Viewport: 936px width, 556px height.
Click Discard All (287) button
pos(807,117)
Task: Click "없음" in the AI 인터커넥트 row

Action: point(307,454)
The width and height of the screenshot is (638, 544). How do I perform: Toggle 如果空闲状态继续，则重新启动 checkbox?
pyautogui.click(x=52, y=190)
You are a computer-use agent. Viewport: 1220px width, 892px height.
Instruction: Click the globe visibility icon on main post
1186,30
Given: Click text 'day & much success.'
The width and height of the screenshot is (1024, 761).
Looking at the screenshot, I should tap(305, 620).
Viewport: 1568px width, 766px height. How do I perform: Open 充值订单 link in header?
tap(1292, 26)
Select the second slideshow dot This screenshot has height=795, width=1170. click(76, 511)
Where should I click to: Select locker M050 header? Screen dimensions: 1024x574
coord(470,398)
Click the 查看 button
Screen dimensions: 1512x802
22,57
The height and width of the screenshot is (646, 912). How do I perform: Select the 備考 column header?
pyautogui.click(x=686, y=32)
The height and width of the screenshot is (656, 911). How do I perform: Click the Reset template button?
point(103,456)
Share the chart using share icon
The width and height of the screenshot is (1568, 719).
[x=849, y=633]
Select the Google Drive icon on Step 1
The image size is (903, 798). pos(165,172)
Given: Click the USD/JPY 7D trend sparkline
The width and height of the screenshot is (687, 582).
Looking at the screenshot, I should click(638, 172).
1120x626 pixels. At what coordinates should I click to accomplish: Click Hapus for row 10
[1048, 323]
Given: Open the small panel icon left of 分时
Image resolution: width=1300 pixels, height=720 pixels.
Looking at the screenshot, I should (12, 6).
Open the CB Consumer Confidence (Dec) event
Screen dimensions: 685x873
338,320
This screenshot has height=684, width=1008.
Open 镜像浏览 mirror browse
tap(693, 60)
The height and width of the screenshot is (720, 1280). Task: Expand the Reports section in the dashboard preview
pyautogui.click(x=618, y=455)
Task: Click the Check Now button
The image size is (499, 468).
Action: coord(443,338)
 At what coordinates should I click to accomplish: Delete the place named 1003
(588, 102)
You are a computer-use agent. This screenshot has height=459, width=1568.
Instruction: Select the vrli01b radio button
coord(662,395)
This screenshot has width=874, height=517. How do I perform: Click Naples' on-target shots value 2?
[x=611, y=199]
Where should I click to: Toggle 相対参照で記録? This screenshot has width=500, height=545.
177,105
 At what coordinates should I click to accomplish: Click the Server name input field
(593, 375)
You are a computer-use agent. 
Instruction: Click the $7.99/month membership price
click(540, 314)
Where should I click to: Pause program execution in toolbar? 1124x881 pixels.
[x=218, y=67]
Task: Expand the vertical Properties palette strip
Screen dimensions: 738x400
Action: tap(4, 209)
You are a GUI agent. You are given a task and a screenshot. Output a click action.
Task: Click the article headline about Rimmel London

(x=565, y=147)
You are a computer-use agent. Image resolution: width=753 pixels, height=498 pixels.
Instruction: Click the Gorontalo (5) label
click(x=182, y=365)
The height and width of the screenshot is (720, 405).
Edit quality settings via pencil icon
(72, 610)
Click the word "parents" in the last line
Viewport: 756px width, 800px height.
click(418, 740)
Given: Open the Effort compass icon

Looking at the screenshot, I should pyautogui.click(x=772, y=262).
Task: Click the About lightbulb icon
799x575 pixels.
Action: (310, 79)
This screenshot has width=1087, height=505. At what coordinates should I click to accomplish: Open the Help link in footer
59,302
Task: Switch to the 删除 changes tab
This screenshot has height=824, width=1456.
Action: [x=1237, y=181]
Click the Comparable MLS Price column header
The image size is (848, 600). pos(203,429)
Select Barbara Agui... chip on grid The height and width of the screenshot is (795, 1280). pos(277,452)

+ + +

EXERCISE AIM:
Convert the lines beginning with the one containing "Click the word" and continuing through the one containing "Action: (310, 79)" into a JSON list of strings, one string per line, omitting blank lines.

ANSWER TO THIS EXERCISE:
[
  "Click the word \"parents\" in the last line",
  "Viewport: 756px width, 800px height.",
  "click(418, 740)",
  "Given: Open the Effort compass icon",
  "Looking at the screenshot, I should pyautogui.click(x=772, y=262).",
  "Task: Click the About lightbulb icon",
  "799x575 pixels.",
  "Action: (310, 79)"
]